··· Vorliegender Text ···
Der Wildschweinbestand könne auch mit bekannten Jagdmethoden reduziert werden, sagt Voigt. Eine davon sei die großflächige Gesellschaftsjagd mit Stöberhunden, die die Schweine aus ihren Verstecken in die Richtung der schussbereiten Jäger*innen trieben.
Da die Stöberhunde nicht so schnell auf den Beinen seien, fühlten sich die vertriebenen Schweine nicht gehetzt und bewegten sich langsam voran. „Ein probates Mittel, um mehrere Schweine zur Strecke zu bringen“, findet Voigt.
Aufgrund neuer Jagdgesetze seien Saufänge „ohnehin überflüssig“. Das Bundesland Niedersachsen hat vor einem Jahr die Schonzeit für Schwarzwild aufgehoben. Wildschweine können seither ganzjährig gejagt werden.
Auch der Tierschutzverband Niedersachsen lehnt die Fallen ab: „Die Jagd in Saufängen endet meist in einem Gemetzel“, sagt der Vorsitzende Dieter Ruhnke. Bei Fluchtversuchen verletzten die Schweine einander. Um sie gezielter treffen zu können, benötigen Jäger*innen ein „umfangreiches Schießtraining“, das sie bisher nicht erhielten, kritisiert Ruhnke, der die verstärkte Jagd aus Angst vor der afrikanischen Schweinepest ohnehin für unsinnig hält.
Tierseuche in der EU
Es sei in erster Linie der Mensch, der den Virus verbreite. Die Schweine infizieren sich vor allem durch kontaminiertes Futter oder durch Kontakt zu kontaminierter Kleidung und Gegenständen. Überprüfungen der Hygiene in Schweinehaltungen, bei Transportwegen und der Lagerung von Futter, seien daher wichtige Vorkehrungen. Zudem müsse an einem Impfstoff gearbeitet werden, statt „sinnlose Änderungen am Jagdrecht vorzunehmen“, sagt Ruhnke.
···
# [Aufgaben]
[A] Welche Bereiche sollten laut dem Text über die Wildschweinjagd auf Hygiene überprüft werden? Zähle alle auf.
[B] Schreibe den Text über die Wildschweinjagd im Anschluss an seinen letzten Satz fort.
Die Daten stehen in keinem Zusammenhang mit dem Text.
··· Bereitgestellte Daten ···
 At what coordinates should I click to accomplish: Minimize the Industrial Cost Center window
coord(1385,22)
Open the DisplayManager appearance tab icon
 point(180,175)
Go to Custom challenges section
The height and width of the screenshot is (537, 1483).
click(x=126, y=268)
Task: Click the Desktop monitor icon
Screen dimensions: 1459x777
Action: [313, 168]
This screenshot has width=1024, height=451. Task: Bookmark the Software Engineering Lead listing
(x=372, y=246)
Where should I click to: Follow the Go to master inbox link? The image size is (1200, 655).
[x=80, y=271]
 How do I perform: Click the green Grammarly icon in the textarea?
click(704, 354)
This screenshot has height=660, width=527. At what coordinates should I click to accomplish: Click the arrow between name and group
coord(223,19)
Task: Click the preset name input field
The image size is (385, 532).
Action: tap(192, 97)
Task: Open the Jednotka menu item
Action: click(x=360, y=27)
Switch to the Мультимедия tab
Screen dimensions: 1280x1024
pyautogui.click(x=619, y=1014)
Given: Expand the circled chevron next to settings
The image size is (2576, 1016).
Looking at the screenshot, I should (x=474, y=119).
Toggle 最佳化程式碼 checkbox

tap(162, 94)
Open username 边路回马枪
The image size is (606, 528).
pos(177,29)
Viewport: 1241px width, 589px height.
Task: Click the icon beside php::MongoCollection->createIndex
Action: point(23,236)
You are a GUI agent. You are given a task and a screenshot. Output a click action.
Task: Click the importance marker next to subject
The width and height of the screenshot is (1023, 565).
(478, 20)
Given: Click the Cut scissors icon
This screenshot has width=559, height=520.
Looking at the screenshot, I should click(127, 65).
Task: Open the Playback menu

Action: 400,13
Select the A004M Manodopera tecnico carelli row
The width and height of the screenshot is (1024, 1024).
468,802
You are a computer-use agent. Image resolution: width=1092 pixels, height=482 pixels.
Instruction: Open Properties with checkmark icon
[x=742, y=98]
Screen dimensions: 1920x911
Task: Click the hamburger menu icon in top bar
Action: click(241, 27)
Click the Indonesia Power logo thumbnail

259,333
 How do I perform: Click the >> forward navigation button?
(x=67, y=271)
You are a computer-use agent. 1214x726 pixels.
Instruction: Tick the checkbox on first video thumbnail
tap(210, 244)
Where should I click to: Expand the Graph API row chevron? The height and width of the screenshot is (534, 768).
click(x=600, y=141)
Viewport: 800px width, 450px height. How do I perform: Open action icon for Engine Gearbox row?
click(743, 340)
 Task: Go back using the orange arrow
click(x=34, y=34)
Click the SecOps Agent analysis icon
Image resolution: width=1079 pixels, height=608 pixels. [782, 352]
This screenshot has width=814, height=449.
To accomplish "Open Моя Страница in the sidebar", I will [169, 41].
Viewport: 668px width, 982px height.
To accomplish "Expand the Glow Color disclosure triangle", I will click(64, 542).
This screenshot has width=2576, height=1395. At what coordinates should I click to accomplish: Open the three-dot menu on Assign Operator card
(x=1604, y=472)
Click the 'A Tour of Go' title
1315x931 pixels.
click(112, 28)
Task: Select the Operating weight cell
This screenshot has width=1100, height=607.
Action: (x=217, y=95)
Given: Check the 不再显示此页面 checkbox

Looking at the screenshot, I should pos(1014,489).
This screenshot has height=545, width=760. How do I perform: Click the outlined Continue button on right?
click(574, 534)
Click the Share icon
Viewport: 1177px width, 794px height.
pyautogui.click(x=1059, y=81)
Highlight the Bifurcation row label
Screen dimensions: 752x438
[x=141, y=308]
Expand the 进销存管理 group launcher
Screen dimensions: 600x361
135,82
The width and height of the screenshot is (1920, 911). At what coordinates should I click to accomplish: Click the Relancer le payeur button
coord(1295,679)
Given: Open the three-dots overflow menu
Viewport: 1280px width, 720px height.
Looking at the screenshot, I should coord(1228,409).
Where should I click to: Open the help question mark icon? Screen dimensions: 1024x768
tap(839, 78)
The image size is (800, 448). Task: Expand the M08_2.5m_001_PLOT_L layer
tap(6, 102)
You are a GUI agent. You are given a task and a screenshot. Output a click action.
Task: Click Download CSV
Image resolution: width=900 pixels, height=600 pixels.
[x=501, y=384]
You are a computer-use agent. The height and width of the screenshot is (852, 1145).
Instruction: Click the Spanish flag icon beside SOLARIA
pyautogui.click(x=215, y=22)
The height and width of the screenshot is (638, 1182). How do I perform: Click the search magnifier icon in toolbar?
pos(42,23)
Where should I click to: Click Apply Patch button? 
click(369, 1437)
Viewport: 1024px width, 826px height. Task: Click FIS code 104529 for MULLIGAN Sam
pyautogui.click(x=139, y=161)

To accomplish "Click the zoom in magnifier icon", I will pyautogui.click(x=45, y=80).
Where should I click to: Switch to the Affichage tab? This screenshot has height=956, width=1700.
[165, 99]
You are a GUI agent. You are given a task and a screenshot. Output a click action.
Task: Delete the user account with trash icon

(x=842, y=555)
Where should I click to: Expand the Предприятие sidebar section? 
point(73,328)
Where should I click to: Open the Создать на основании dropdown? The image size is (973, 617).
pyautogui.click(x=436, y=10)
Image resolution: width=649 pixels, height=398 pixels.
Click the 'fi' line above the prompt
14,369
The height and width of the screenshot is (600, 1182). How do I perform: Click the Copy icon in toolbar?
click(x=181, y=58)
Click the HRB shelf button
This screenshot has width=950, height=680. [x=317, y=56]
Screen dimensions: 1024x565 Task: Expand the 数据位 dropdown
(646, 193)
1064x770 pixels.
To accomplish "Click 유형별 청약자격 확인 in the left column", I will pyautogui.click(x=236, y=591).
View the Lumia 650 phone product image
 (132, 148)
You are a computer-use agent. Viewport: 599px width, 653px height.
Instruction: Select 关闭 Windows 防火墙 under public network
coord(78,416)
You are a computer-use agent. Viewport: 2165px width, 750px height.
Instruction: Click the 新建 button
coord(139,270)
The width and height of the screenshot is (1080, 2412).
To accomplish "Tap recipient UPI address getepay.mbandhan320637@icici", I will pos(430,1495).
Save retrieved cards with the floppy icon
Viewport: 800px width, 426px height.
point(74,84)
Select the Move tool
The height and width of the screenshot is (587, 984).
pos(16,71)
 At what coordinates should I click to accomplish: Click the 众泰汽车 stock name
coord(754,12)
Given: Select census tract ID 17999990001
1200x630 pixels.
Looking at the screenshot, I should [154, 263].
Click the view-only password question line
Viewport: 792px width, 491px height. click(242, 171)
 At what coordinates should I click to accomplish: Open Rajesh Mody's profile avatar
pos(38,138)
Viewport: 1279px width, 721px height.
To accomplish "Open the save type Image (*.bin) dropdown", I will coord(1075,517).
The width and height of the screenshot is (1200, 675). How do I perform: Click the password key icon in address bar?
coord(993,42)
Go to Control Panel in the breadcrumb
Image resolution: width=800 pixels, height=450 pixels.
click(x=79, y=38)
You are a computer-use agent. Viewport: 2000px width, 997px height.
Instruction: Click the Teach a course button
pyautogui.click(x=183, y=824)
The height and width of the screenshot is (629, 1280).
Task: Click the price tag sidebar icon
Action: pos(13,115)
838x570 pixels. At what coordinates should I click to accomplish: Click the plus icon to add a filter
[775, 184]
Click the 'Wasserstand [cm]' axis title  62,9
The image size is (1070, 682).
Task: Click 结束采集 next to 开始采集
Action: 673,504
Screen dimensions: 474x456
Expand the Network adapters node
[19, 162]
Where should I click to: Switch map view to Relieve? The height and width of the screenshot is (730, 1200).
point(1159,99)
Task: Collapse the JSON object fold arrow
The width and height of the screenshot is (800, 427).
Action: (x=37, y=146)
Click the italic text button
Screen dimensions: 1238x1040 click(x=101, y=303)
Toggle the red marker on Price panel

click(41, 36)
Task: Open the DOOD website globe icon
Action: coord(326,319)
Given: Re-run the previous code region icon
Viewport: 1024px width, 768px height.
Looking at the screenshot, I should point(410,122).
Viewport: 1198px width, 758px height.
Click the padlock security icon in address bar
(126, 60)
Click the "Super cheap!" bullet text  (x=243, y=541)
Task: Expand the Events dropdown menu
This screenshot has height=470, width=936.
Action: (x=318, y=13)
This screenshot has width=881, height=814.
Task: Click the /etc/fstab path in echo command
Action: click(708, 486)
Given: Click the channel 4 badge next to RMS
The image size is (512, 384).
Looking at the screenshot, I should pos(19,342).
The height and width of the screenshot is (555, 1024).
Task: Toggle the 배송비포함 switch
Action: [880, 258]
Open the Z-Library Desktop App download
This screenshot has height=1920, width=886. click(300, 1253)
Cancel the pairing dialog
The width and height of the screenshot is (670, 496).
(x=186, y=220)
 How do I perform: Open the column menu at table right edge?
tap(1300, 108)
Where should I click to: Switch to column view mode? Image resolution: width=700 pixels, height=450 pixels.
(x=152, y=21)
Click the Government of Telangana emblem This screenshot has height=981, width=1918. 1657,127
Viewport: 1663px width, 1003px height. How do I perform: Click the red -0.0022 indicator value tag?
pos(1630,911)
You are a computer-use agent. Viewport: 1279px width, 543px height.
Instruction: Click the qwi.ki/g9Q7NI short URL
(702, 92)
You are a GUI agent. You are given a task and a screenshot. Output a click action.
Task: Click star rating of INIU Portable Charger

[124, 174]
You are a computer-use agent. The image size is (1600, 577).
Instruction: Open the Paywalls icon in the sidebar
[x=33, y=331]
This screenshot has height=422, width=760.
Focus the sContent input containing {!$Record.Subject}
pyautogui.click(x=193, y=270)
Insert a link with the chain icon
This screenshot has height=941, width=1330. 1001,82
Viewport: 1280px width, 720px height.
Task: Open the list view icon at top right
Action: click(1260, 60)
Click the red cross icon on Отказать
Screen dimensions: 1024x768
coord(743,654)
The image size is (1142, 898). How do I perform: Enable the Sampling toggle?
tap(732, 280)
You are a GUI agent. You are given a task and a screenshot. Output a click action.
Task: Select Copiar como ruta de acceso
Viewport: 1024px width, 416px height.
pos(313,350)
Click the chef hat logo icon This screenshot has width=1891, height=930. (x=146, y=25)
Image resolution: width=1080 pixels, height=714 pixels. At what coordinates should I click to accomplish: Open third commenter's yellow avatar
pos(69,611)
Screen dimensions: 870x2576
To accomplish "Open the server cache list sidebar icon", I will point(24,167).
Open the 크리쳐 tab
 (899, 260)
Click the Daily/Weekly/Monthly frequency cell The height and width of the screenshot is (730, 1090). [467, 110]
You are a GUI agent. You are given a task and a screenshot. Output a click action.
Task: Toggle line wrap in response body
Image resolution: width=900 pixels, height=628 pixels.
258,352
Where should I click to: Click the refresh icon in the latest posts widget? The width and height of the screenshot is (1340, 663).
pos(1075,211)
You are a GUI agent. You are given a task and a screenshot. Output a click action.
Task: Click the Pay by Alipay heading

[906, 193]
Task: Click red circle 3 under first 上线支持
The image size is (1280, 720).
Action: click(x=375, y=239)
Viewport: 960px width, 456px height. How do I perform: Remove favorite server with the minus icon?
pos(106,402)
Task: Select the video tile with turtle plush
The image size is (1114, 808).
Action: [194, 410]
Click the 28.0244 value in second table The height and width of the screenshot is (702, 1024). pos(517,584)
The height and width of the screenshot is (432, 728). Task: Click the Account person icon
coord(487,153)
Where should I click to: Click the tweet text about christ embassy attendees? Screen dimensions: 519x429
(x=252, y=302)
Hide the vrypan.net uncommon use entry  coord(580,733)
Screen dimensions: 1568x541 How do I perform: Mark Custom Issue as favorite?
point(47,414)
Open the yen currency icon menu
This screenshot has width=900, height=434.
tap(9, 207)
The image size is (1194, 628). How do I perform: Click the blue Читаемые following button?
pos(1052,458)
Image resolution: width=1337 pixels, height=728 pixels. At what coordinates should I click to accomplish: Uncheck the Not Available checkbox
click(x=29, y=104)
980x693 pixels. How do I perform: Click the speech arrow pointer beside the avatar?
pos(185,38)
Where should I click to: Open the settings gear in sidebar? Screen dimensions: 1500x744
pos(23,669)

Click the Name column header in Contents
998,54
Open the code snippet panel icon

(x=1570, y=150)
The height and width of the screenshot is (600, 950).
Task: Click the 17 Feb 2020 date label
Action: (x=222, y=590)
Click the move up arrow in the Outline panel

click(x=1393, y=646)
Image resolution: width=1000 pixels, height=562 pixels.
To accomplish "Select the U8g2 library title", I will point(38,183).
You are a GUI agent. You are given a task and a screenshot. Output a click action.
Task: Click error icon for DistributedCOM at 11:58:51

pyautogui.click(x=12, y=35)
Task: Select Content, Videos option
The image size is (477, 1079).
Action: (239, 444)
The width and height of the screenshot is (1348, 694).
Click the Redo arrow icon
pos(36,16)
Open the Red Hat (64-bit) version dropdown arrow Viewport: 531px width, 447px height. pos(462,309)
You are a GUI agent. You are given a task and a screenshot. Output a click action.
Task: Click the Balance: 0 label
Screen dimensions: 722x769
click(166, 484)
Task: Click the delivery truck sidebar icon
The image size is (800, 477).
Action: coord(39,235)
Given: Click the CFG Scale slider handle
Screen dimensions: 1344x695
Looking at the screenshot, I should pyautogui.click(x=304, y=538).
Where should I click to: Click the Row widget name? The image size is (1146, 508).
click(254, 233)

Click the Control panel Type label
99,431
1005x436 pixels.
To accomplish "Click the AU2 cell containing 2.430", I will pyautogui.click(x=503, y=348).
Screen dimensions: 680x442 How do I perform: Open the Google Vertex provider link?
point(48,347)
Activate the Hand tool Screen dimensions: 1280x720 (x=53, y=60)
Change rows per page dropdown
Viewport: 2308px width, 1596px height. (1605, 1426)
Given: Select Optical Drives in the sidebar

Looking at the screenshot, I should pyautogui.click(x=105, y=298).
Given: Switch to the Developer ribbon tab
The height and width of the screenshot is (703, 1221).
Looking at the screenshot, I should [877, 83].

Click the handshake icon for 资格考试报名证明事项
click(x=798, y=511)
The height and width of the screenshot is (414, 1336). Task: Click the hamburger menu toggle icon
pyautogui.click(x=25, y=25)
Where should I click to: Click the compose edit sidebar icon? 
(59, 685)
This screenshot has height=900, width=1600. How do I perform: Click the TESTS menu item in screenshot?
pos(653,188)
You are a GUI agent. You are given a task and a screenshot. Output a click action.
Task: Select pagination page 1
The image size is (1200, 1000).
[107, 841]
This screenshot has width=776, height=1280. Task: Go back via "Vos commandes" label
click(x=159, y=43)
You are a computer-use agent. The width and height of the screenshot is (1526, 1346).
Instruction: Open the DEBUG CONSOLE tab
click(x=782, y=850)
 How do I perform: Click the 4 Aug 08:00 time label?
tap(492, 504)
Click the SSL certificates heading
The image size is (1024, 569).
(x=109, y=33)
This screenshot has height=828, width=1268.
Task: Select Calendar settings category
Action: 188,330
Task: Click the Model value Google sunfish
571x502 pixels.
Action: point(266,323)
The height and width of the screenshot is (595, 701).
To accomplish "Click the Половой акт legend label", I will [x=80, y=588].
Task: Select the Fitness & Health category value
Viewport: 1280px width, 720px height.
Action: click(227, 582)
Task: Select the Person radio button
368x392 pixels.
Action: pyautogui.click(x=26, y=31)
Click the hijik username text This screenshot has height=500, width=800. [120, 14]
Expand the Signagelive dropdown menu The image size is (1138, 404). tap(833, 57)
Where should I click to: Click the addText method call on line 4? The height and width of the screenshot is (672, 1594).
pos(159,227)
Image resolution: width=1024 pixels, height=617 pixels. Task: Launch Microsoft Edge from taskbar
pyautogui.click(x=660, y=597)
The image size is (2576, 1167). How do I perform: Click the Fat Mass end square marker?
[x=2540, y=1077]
···
# [Lösungen]
[A] Schweinehaltungen, Transportwege, Lagerung von Futter

[B]
Im Jahr 2007 gelangte das Virus aus Afrika über den Schwarzmeerhafen von Poti nach Georgien. Anfang 2014 erreichte die Tierseuche das EU-Gebiet. Das Bundesforschungsinstitut für Tiergesundheit verzeichnete dieses Jahr über 6.000 infizierte Schweine allein in Europa, größtenteils in Rumänien und Polen.
Das Landwirtschaftsministerium in Niedersachsen verteidigt die Maßnahmen. Eine Sprecherin weist darauf hin, dass sich die Methode in anderen Bundesländern und Nachbarländern bereits als effektiv erwiesen habe. Die Tötung der Schweine in der Falle bezeichnet sie als „tierschutzkonform“.
Leser*innenkommentare
Martina Ludwig
Jagd im allgemeinen ist destruktiv, egal um welches Tier es sich handelt. Das damit verbundene Tierleid, ob es sich nun um Treib-, Fallen- oder Baujagd handelt ist für mich grobe Tierquälerei welche, trotz existierendem Tierschutzgesetz, weiterhin toleriert wird. Und als wenn dieser permanente Krieg in unseren Wäldern nicht schon grausam genug wäre, wurde jetzt eine perfide ausgeklügelte Falle entwickelt, die nicht nur ein Tier, sondern eine ganze Familie in Panik versetzt, also auch wenige Tage alte Wildschweinkinder. Trotz massiver Kritik und Bedenken von Beate Gries, Ratsmitglied Braunschweig/Grünen, wurde diese Falle beschlossen. Sogar wenig zimperliche Hobbyjäger lehnen diese Art der Bejagung ab; ihr eh schon schlechter Ruf wird durch dieses Massaker nicht besser. Ich mag mir garnicht vorstellen, wie das Töten der Familienmitglieder, eines nach dem anderen, der in Todesangst versetzten Frischlinge, der Bache und weiteren Wildschweinen, abläuft. Ein sicherer Schuss ist nicht gewährleistet!!!
Wir brauchen eine neue Jagdreform, weg von Hobbyjägern, welche aus reinem Konkurrenzdenken und Trophäensucht, wichtige Beutegreifer und gesunde Tiere töten. Was wir brauchen sind ausgebildete Förster, denen das Wohlergehen unserer Waldbewohner am Herzen liegt.
Und wir müssen einsehen, dass nicht Tiere, sondern ganz allein der Mensch für eingeschleppte Seuchen und Populationsschwund verantwortlich ist !!!!
Friderike Graebert
es belastet den Hobbymörder also, wenn er das Leid seiner Opfer mitansehen muss.